Excerpted text:
Probe does not need to know these are Vitest tests. The useful missing data is generic AST context:

  • this arrow function is an argument to a call expression
  • the call expression callee text is test or it
  • the call expression first argument is a string literal
  • the callback is nested inside another call expression with callee describe

Expected language-agnostic shape:

{
  "language": "typescript",
  "node_type": "arrow_function",
  "scope": "test",
  "enclosing_call": {
    "callee": "test",
    "first_arg_literal": "accepts valid policy",
    "line": 4
  },
  "enclosing_calls": [
    {
      "callee": "test",
      "first_arg_literal": "accepts valid policy",
      "line": 4
    }
  ]
}

For the nested callback:

{
  "enclosing_call": {
    "callee": "it",
    "first_arg_literal": "normalizes decisions",
    "line": 15
  },
  "enclosing_calls": [
    {
      "callee": "describe",
      "first_arg_literal": "normalization",
      "line": 13
    },
    {
      "callee": "it",
      "first_arg_literal": "normalizes decisions",
      "line": 15
    }
  ]
}

This remains framework-agnostic. Downstream tools can decide whether test, it, describe, or any other callee name matters.

Case 4: Requirement IDs inside strings or loose comments are returned as search hits

Command:

probe search --allow-tests --strict-elastic-syntax --max-results 20 --no-merge \
  -o json '"SYS-REQ-427" OR "SYS-REQ-428" OR "SYS-REQ-429"' "$tmp"

Excerpted records:

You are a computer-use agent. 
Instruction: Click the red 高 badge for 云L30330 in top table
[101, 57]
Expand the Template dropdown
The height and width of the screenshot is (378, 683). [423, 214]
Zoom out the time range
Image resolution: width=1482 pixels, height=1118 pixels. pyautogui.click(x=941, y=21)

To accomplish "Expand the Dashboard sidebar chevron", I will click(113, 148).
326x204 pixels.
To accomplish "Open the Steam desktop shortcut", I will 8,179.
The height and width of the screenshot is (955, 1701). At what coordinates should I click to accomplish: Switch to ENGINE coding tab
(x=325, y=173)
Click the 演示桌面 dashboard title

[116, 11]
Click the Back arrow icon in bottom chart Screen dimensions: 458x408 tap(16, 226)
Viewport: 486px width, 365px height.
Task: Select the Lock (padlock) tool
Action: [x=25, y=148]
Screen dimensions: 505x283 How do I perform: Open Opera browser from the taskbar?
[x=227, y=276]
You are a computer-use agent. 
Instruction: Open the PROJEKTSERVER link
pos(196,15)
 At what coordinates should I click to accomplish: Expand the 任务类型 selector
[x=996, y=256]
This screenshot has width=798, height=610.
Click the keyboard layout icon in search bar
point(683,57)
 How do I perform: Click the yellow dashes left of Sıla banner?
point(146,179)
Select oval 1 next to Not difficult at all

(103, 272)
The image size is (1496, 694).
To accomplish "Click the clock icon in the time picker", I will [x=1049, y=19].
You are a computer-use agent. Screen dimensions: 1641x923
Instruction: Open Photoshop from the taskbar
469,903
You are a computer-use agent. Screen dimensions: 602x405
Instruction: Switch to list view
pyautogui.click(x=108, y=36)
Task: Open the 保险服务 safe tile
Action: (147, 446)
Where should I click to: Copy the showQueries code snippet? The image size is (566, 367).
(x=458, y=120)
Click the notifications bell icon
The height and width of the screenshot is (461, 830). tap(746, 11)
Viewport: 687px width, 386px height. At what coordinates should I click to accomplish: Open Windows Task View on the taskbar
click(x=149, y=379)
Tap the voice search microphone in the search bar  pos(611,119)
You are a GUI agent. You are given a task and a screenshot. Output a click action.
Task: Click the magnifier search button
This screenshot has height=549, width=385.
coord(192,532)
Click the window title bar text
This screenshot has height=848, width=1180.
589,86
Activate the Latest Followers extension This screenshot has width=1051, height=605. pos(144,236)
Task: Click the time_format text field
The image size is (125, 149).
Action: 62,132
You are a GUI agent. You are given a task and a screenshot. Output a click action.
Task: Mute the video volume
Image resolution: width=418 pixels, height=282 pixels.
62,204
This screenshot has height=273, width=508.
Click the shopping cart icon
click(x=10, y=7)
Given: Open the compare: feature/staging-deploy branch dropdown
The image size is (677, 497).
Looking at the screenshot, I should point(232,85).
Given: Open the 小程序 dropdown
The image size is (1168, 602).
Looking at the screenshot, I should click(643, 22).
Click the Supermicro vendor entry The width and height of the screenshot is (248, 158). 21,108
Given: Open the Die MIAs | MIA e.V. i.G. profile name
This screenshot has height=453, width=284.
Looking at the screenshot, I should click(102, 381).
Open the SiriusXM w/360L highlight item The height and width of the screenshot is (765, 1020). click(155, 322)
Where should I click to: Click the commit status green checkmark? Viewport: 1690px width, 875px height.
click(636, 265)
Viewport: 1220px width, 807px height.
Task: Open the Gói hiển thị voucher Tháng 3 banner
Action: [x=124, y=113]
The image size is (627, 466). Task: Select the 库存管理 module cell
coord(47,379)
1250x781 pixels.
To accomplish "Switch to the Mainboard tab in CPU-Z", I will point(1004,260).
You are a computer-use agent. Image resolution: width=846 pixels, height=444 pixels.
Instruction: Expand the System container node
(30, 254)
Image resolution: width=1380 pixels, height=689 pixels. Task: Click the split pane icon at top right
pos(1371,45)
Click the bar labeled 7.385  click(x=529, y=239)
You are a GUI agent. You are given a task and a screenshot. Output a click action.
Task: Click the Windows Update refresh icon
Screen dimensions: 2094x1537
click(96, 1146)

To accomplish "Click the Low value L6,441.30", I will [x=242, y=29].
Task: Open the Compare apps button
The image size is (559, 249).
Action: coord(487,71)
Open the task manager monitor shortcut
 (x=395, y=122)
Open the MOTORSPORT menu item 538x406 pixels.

Requirements:
A. Rewrite the paragraph of the Probe excerpt that begins "This remains framework-agnostic" as a short bulleted list that keeps its main facts.
B. In the Probe excerpt's expected output for the nested callback, which callee is listed first under "enclosing_calls"?
C. Continue the Probe excerpt with the next part of Case 4, picking up right after its last command.

Answers to the exercise:
A.
- The approach stays framework-agnostic.
- Downstream tools decide whether test, it, describe, or any other callee name matters.

B. describe

C.
Actual result excerpts:

{
  "code": "export const literalOnly = \"Implements: SYS-REQ-427\";",
  "node_type": "export_statement",
  "scope": "declaration",
  "matched_keywords": ["sys-req-427"]
}
{
  "code": "export function unrelated() {\n  return \"SYS-REQ-428\";\n}",
  "node_type": "function_declaration",
  "owner_symbol": "unrelated",
  "scope": "function",
  "matched_keywords": ["sys-req-428"]
}
{
  "code": "// SYS-REQ-429 appears here without an annotation verb.\nexport function looseComment() {\n  return true;\n}",
  "node_type": "export_statement",
  "owner_symbol": "looseComment",
  "scope": "declaration",
  "matched_keywords": ["sys-req-429"]
}

It is correct for Probe to find these textual matches. The missing generic metadata is match classification:

  • did the match occur in a comment, string literal, identifier, or other code token?
  • if in a comment, is the comment leading/trailing/inner relative to the returned owner?
  • what are the exact comment line ranges?
  • what is the comment text without requiring callers to parse code?

Expected:

{
  "matches": [
    {
      "text": "SYS-REQ-427",
      "line": 1,
      "column": 40,
      "kind": "string"
    }
  ],
  "leading_comments": []
}

and for a real leading comment:

{
  "leading_comments": [
    {
      "text": "// Implements: SYS-REQ-424",
      "start_line": 2,
      "end_line": 2
    }
  ],
  "matches": [
    {
      "text": "SYS-REQ-424",
      "line": 2,
      "column": 18,
      "kind": "comment",
      "comment_role": "leading"
    }
  ]
}

Downstream tools can then reject string-literal matches or loose comments by policy.

Case 5: extract can drop attached leading comments or return partial callback blocks

Command:

probe extract -o json \
  "$tmp/web/src/service.ts:3" \
  "$tmp/web/src/service.ts:9"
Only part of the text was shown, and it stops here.